Skip to content
Merged
152 changes: 152 additions & 0 deletions CI_COVERAGE_SPLIT_PLAN.md
Original file line number Diff line number Diff line change
@@ -0,0 +1,152 @@
# Plan: Split Full Code Coverage Test into parallel shards

## Context

The `Full Code Coverage Test` job in [.github/workflows/checks.yml](.github/workflows/checks.yml) runs the full test suite (`tests/integration + tests/benchmarks + tests/unit + tests/acceptance`) with `--cov` instrumentation and produces the `test-coverage` artifact that the `docs-build` job depends on.

Recent measurement (run 25564944516): **39.2 minutes**. This is the critical-path job for the workflow — every other job finishes in ≤18 min, so coverage gates the whole run.
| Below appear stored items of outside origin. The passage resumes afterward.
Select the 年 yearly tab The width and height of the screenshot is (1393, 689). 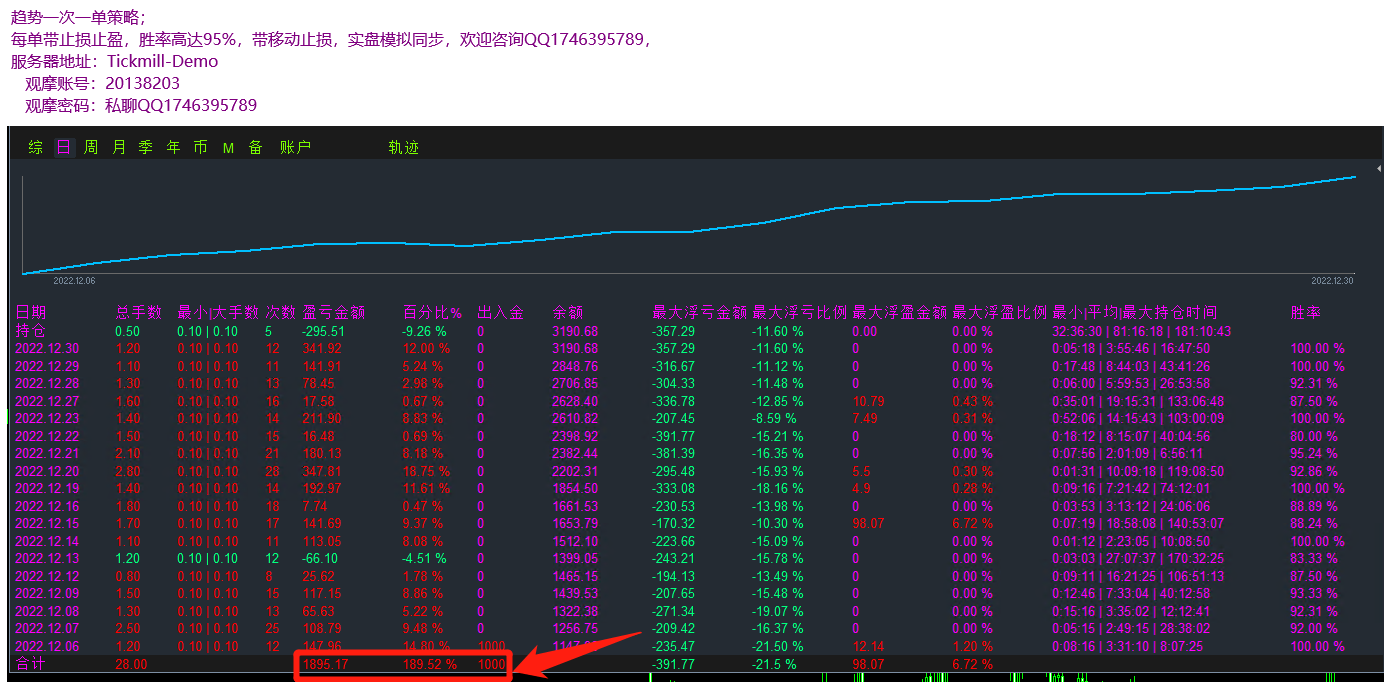click(174, 148)
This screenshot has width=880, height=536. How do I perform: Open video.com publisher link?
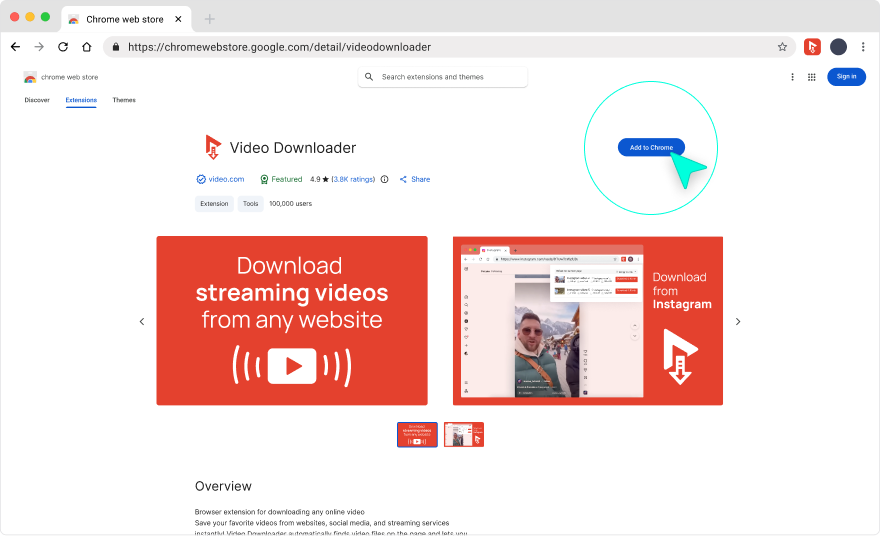[x=226, y=180]
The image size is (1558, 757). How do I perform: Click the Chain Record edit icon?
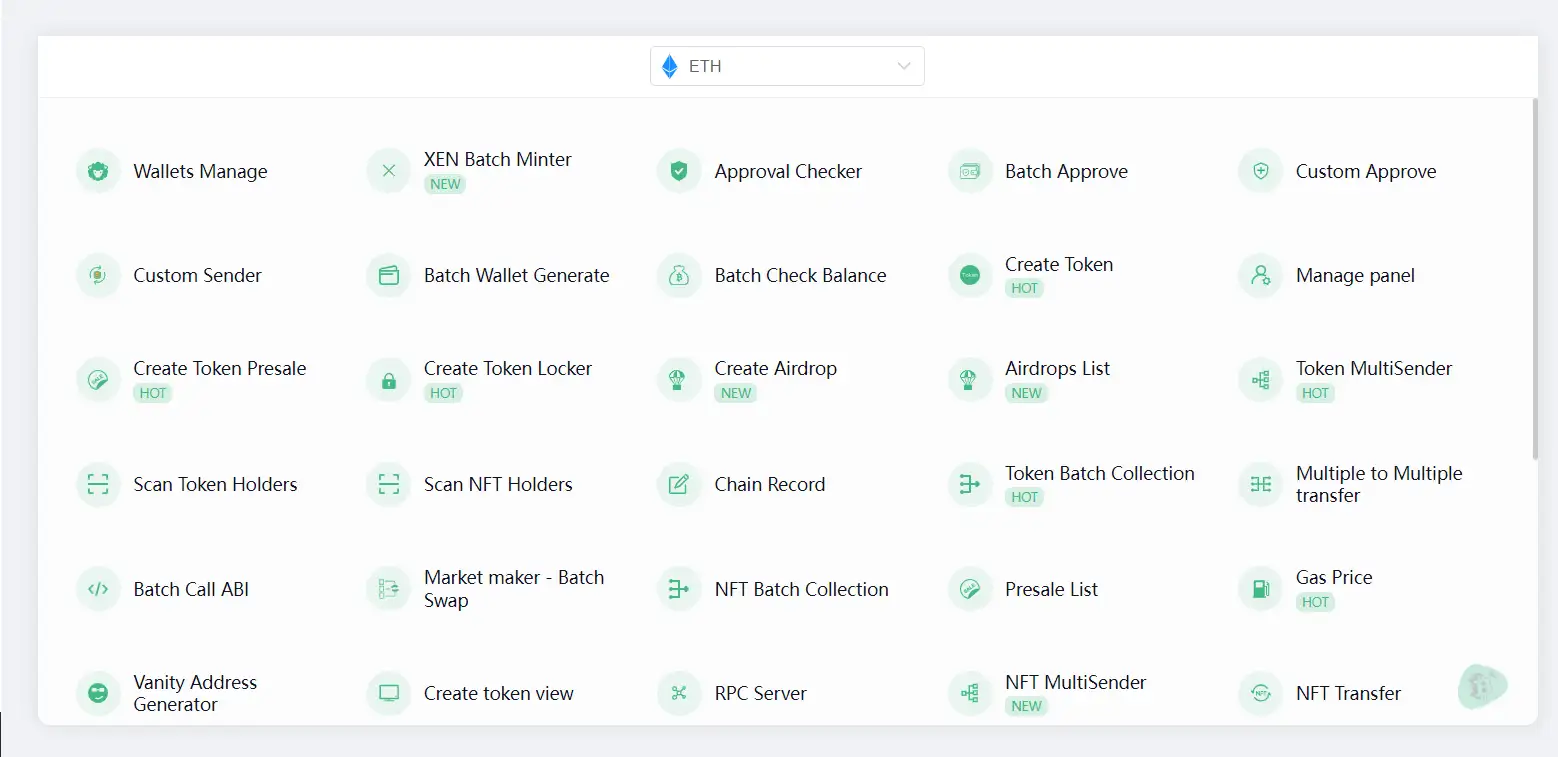679,485
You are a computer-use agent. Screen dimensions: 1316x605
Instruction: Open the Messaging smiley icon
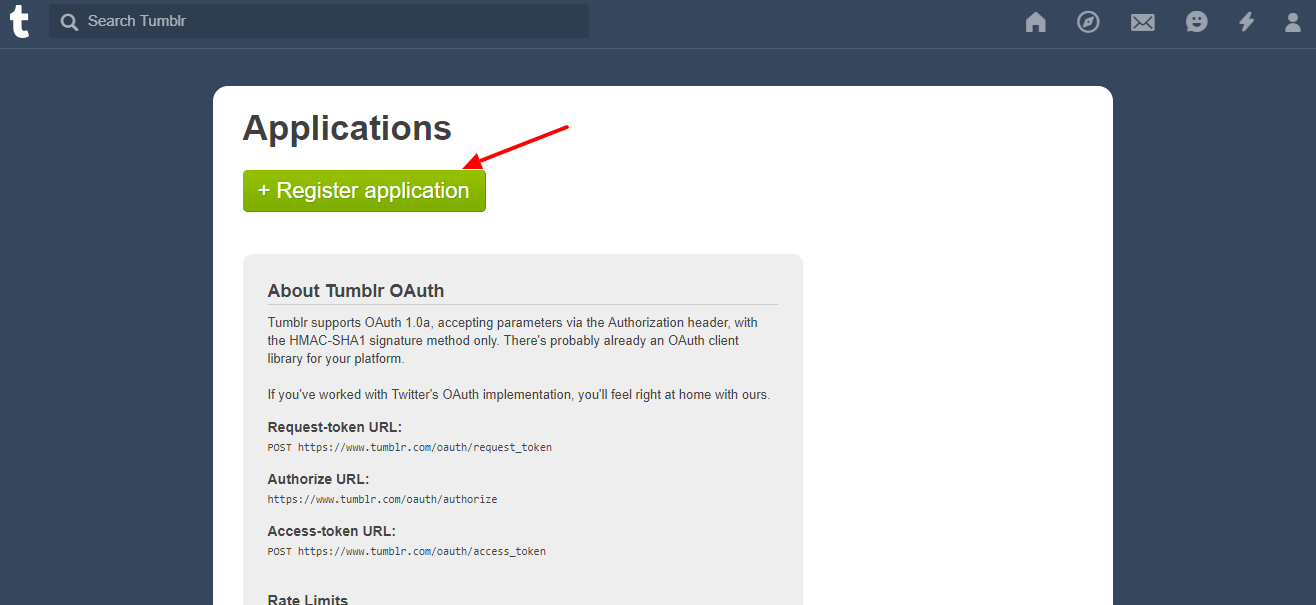pyautogui.click(x=1196, y=22)
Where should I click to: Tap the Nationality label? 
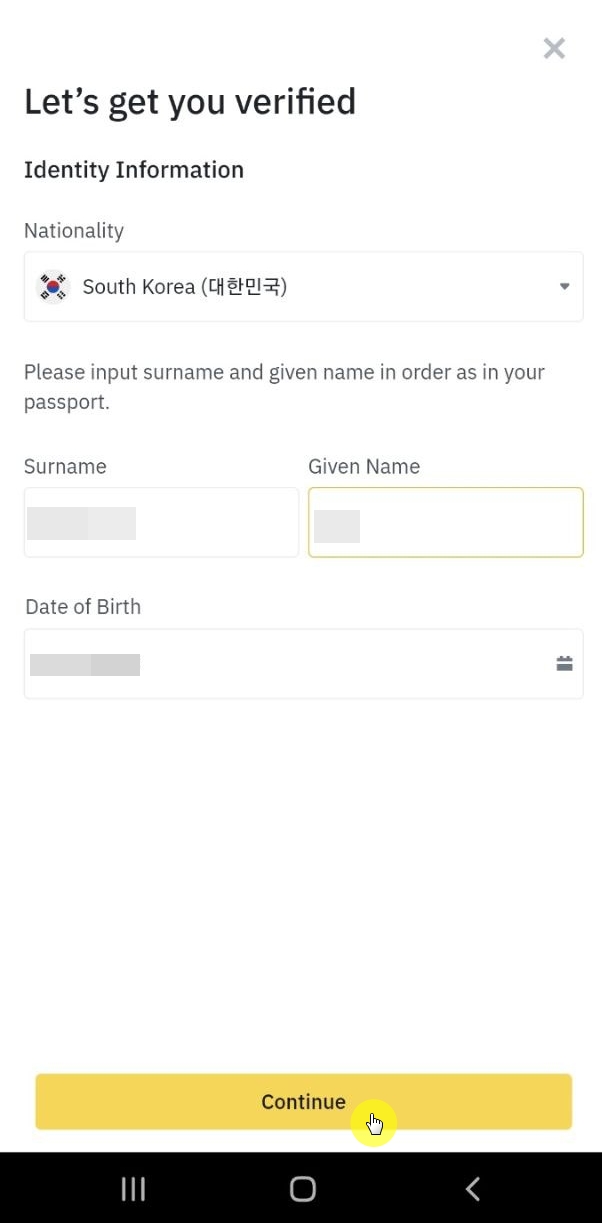(74, 231)
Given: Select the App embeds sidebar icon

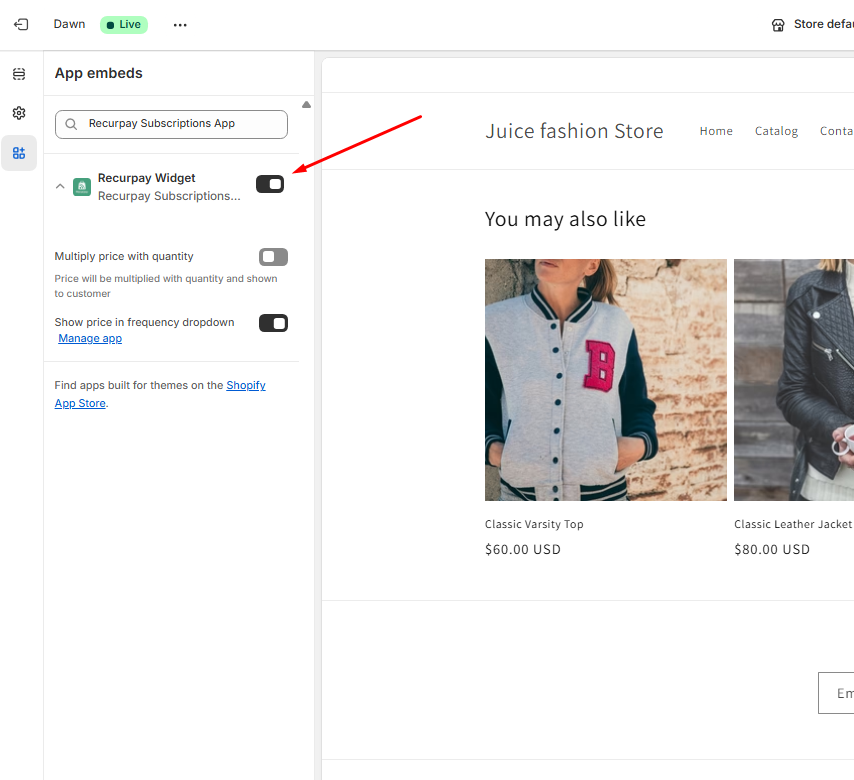Looking at the screenshot, I should pyautogui.click(x=19, y=153).
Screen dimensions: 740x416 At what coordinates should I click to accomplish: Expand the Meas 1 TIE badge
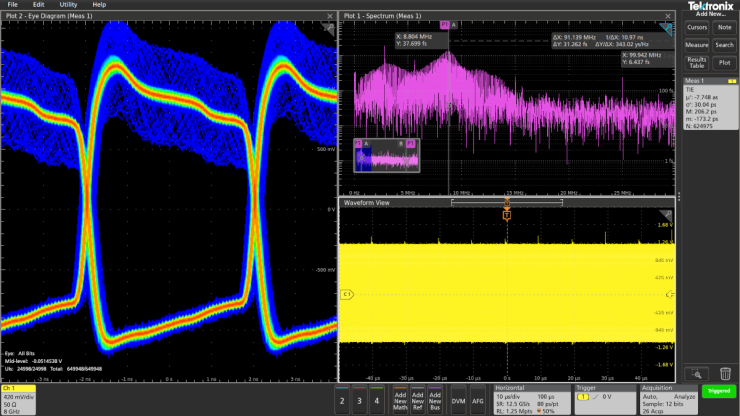click(710, 105)
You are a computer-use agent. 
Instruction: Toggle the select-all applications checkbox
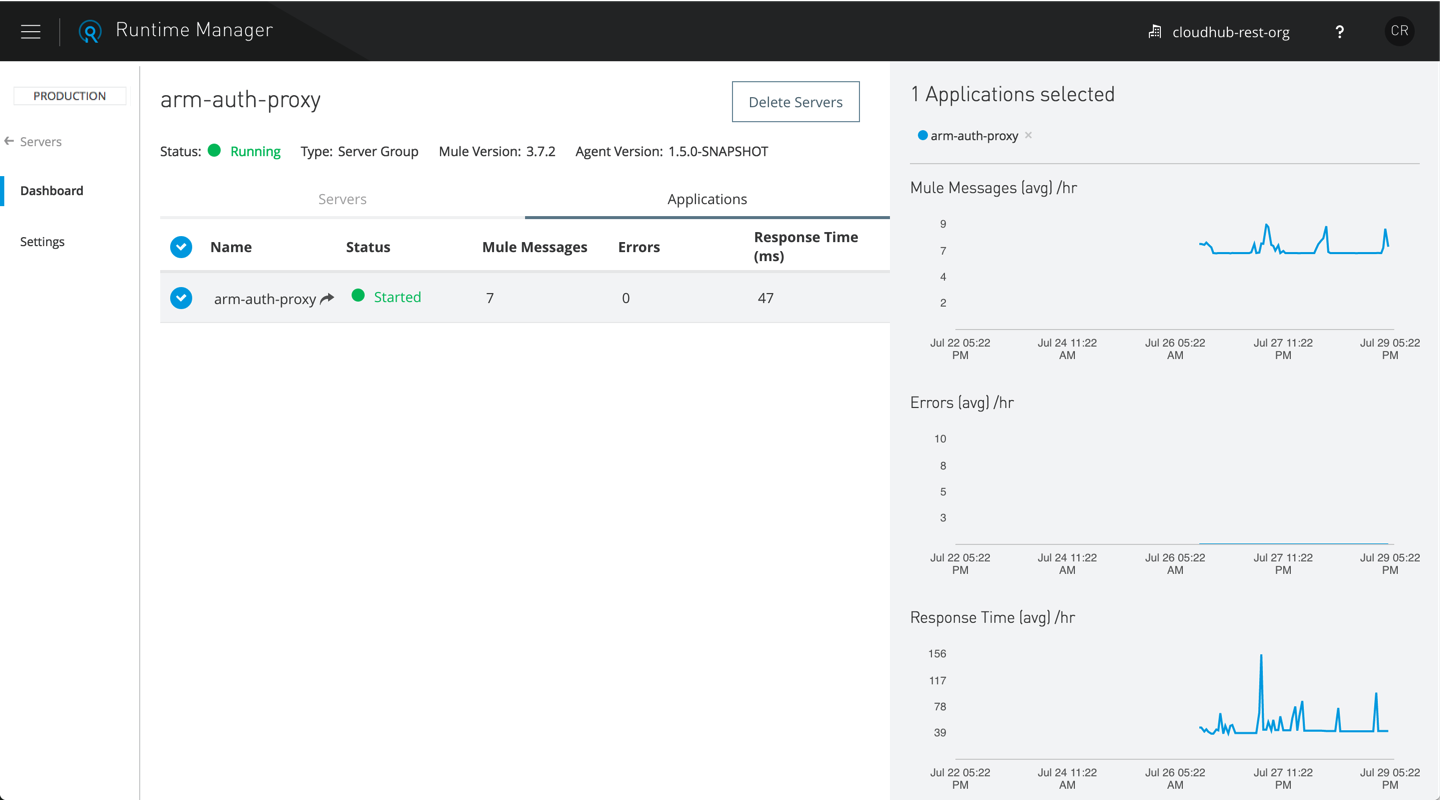pos(181,247)
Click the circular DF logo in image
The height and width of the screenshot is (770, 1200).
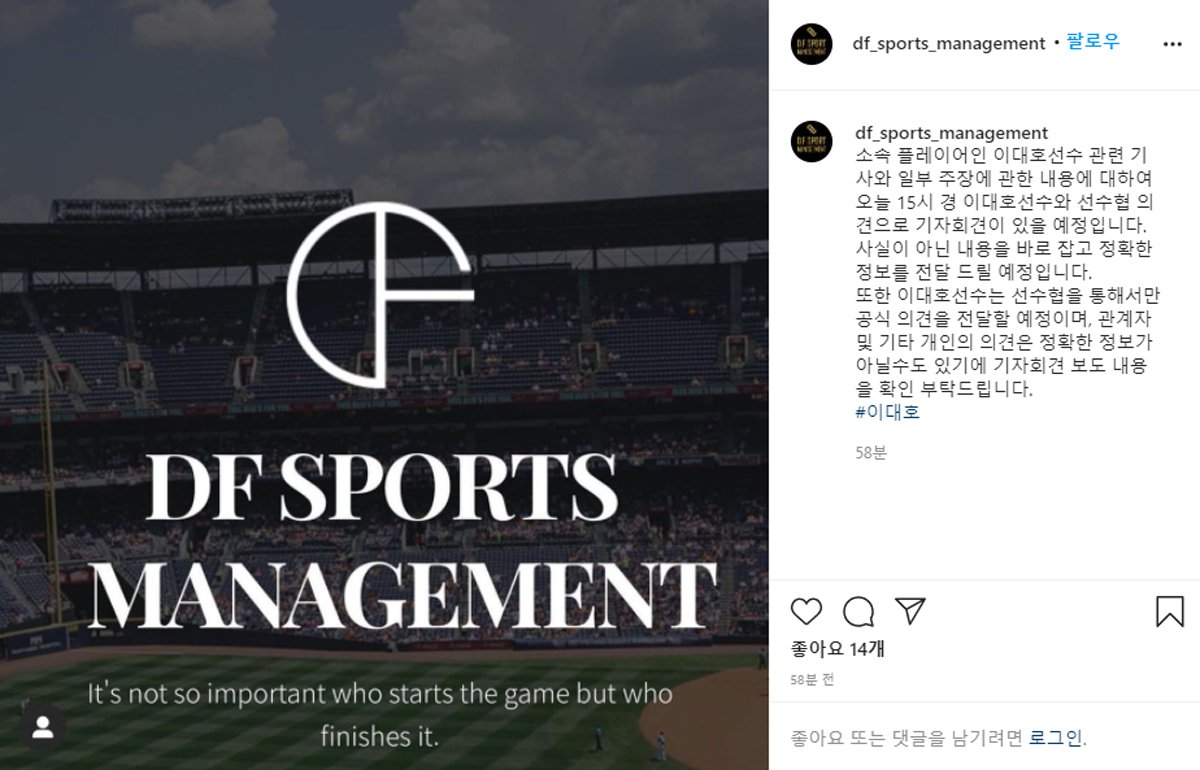click(x=380, y=296)
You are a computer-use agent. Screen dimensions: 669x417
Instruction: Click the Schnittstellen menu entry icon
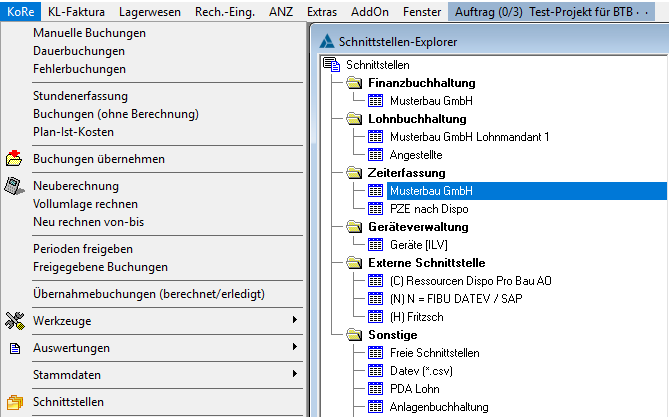coord(14,402)
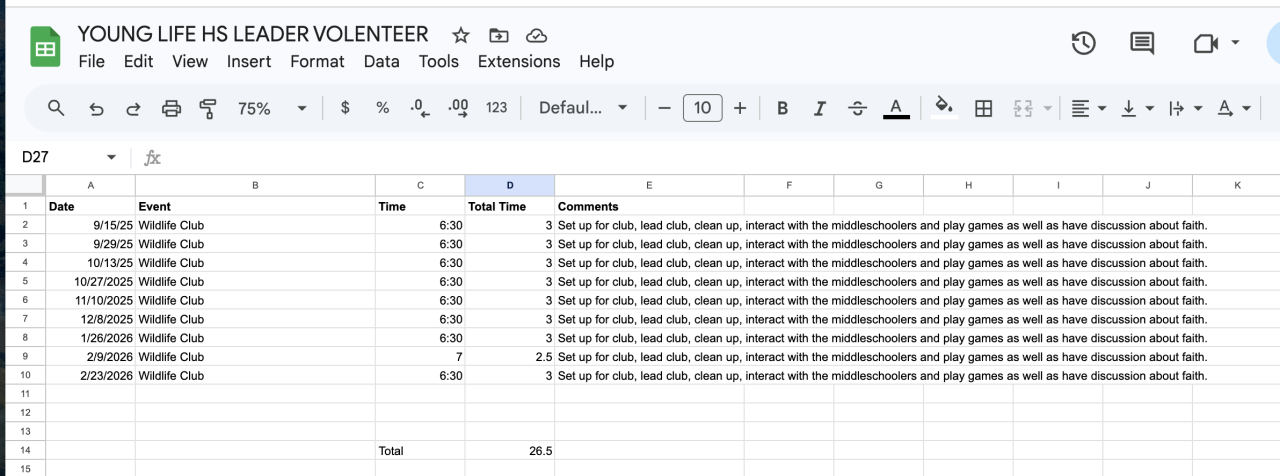Star this spreadsheet
This screenshot has width=1280, height=476.
point(460,35)
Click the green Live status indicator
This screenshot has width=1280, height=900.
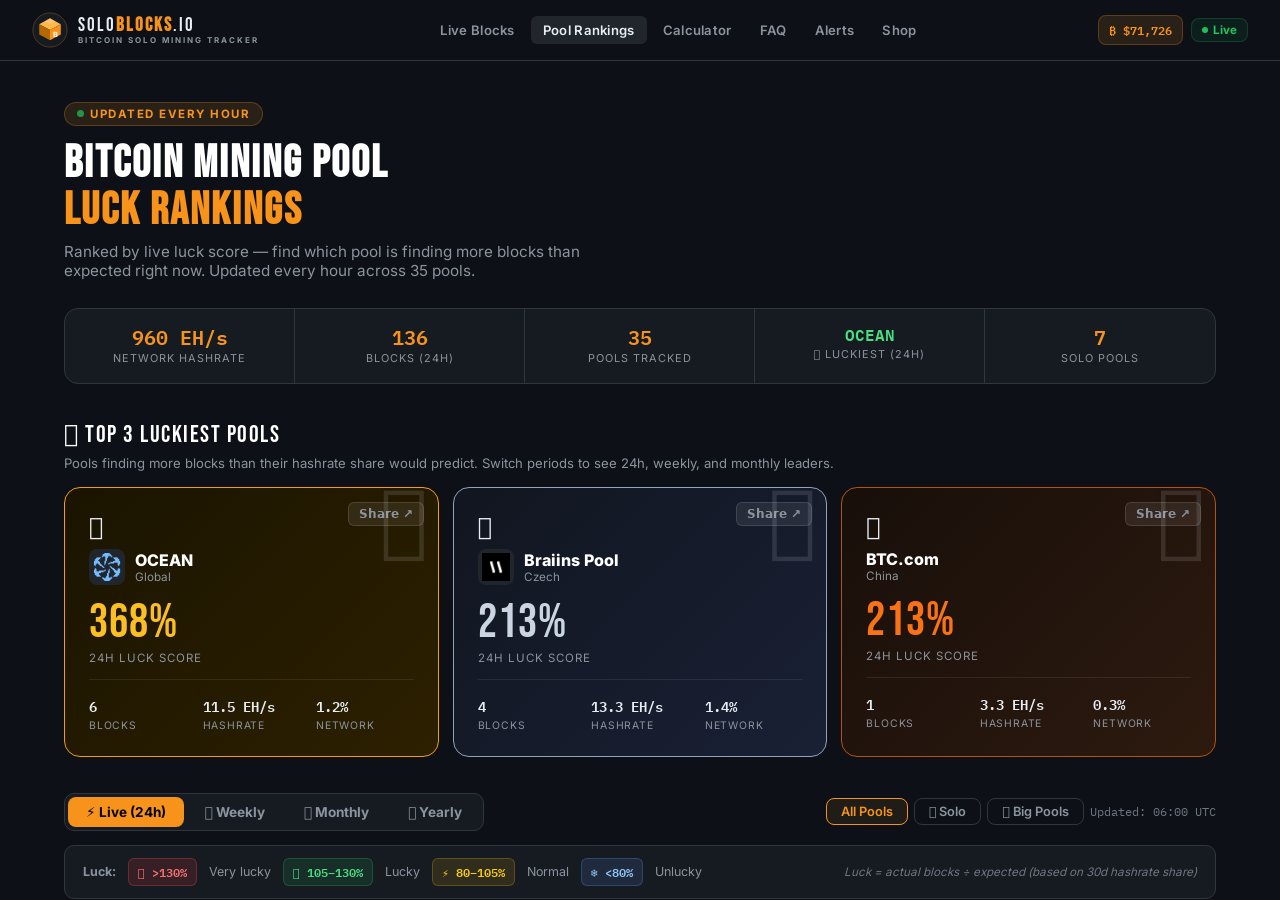(x=1219, y=30)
A 39-minute feedback loop is too long for active development.

The fix is to matrix-shard the tests, write per-shard `.coverage.<id>` data files, and merge in a final job via `coverage combine`. Coverage.py supports this natively, including with `--cov-branch`.

Target after this plan: **~20 minutes wall-clock**, no loss of coverage data.

## Files to modify

- `.github/workflows/checks.yml` — replace the single `coverage-test` job with a 3-shard matrix + a `coverage-combine` job. Update `needs:` on `docs-build`.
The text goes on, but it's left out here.